Jurisprudence of course dictates that the "[t]he doctrine of laches should never be applied earlier than the expiration of time limited for the commencement of actions,[23] unless, as a general rule, inexcusable delay in asserting a right and acquiescence in existing conditions are proven."[24]

From the annotation on May 6, 1988 of the challenged documents on Petronilo's title up to the filing by petitioner on August 20, 1996 of the complaint subject of the present case, a period of more than 8 years had elapsed. Gratuitously assuming that the action for reconveyance is based on implied trust, it prescribes in 10 years. Therefore, petitioner's complaint had not prescribed when he filed his complaint. The facts and circumstances attendant to the case reflected above indicate, however, that there was inexcusable delay on the part of Teodoro in asserting his right and acquiescence in existing conditions.

The same situation does not hold true with respect to Nicolas' heirs-complainants-in-intervention.

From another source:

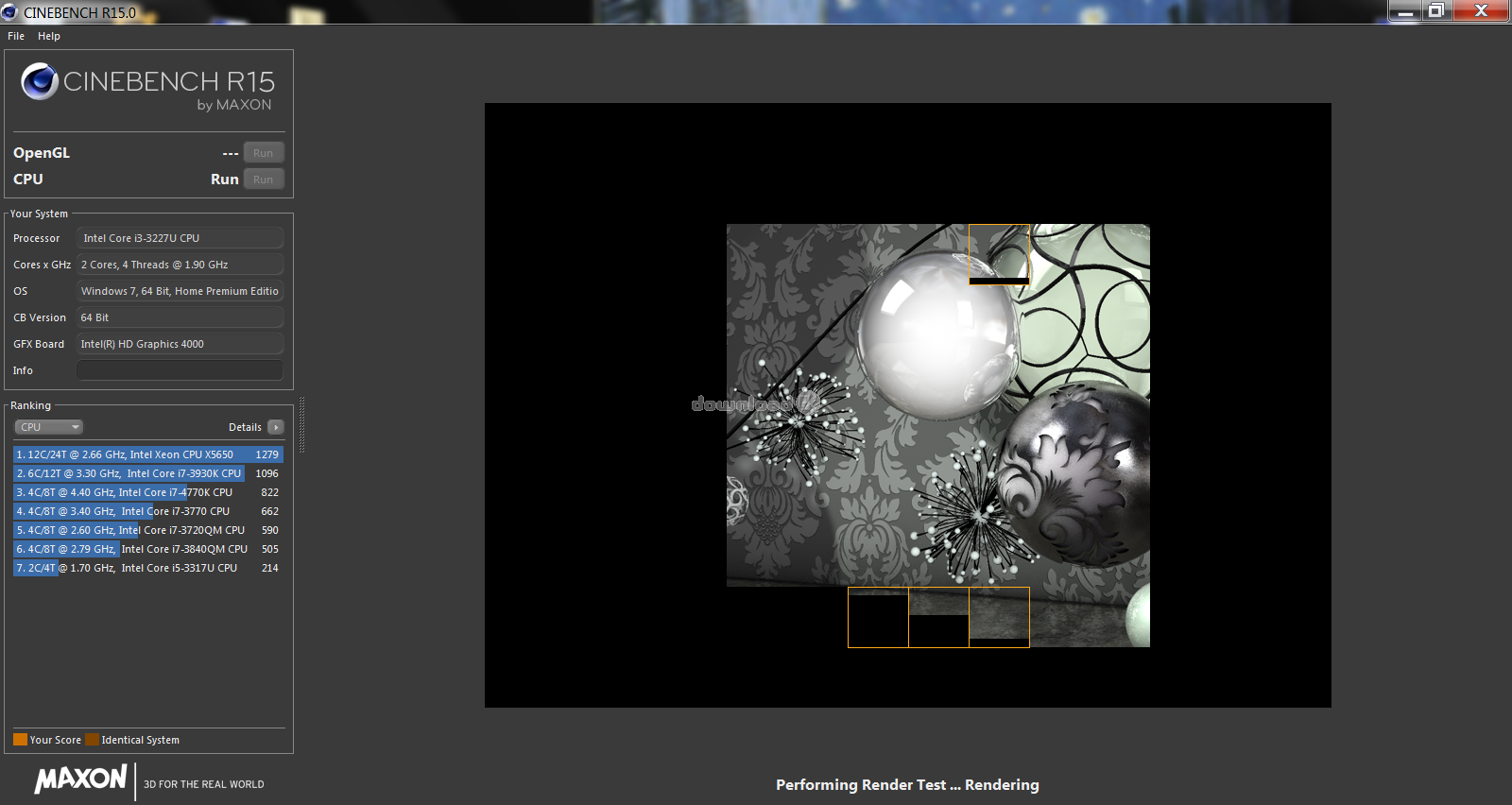This screenshot has width=1512, height=805.
Task: Click the empty Info text field
Action: pyautogui.click(x=180, y=370)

Hence, laches cannot be attributed to them and, therefore, they are entitled to a reconveyance of their father's share.

The share of the father of complainants-in-intervention in each of the two lots should be 1/11 of ½ representing the share of each of the 10 siblings who were co-owners of said ½, along with their mother Anatolia. A modification of the sharing indicated in the decision of the appellate court is thus in order.

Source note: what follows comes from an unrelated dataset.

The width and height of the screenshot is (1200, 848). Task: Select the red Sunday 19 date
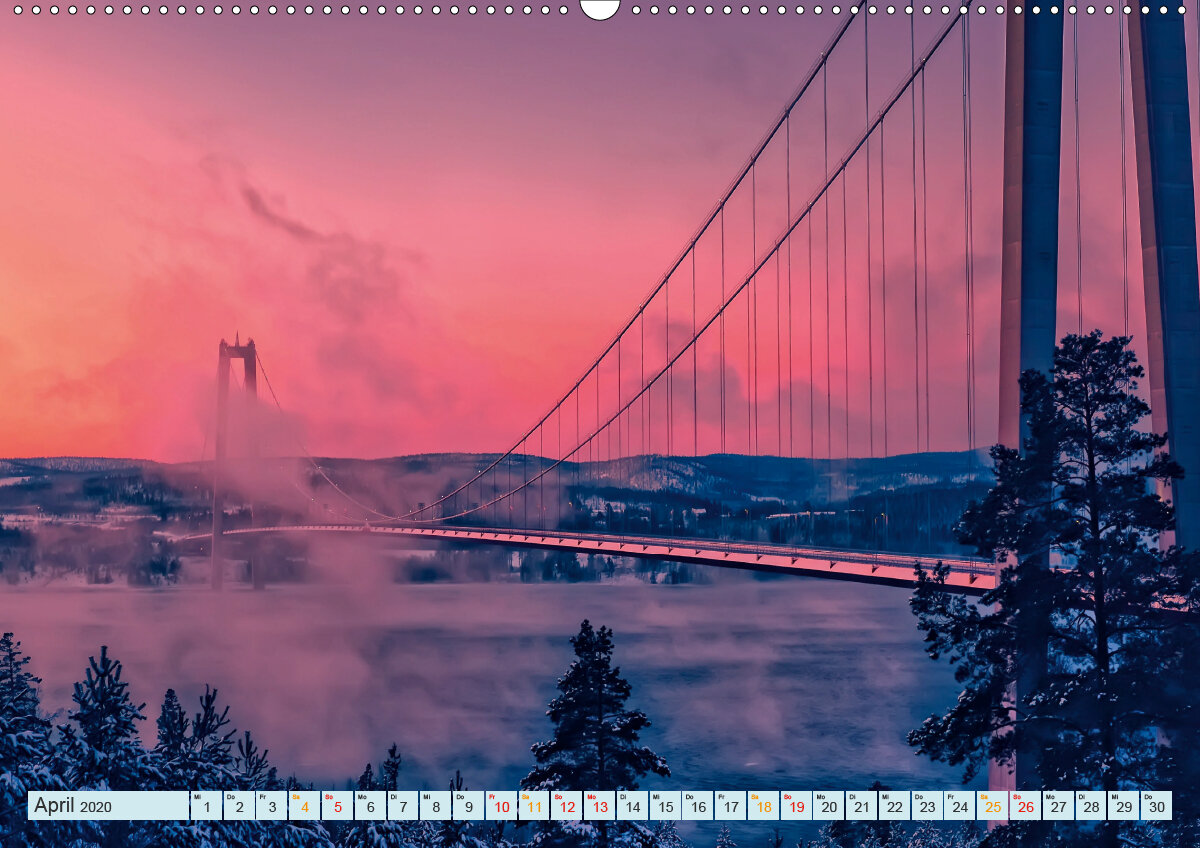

A further modification of the decision would also have been called for. For respondents-vendees had already paid for Lot 13-A, hence, no obligation for them to reconvey anything to the complainants-in-intervention arises. They, however, did not appeal the appellate court's decision ordering all the defendants, including them - respondents-vendees, "to reconvey to intervenors-appellees" their share of the lot sold or its equivalent. Hence, they are bound by said decision which constitutes the law of the case.

WHEREFORE, the decision of the Court of Appeals is, in light of the foregoing discussions, AFFIRMED with MODIFICATION in that respondent-spouses Ireneo Sta. Ana are ORDERED to contribute to the 1/11 share to be reconveyed to complainants-in-intervention in each of the two lots subject of the case representing the share of Nicolas Sta. Ana.

Costs against petitioner.

SO ORDERED.

Quisumbing, (Chairperson), Carpio, Tinga and Velasco, Jr., JJ., concur.



[1] Exhibit "C" to the Complaint, records, pp. 10-12.

[2] Id. at 10-11.

[3] Id. at 1-4.

[4] Id. at 4.

[5] Id. at 35-38.

[6] Motion for Leave to Intervene, id. at 64-65.

[7] Id. at 66- 69.

[8] Id. at 68.

[9] Id. at 79-82.

[10] Id. at 80

[11] Id. at 176-180.

[12] Id. at 179-180

[13] Rollo at 43.

[14] Id. at 42.

[15] Id. at 43.

[16] Id. at 46.

[17] Id. at 49; Penned by Justice Portia Aliño-Hormachuelos with the concurrence of Justices Eriberto U. Rosario, Jr. and Amelita G. Tolentino.

[18] Id. at 16.

[19] TSN, Sept. 9, 1997, p. 4.

[20] Id. at 12.

[21] G.R. No. 57062, January 24, 1992, 205 SCRA 337.

[22] Id. at 345-346.

[23] GF Equity, Inc. v . Valenzona, G.R. No. 156841, June 30, 2005, 462 SCRA 466, 480-481, Imperial Victory Shipping Agency v. NLRC, G.R. No. 84672, Aug. 5, 1991, 200 SCRA 178, 184.

[24] Ibid; Z.E. Lotho, Inc. v. Ice & Cold Storage Industries of the Phils., Inc.,et al., 113 Phil. 713, 719 (1961); Buenaventura v. David, 37 Phil. 435, 440 (1918) (underscoring supplied).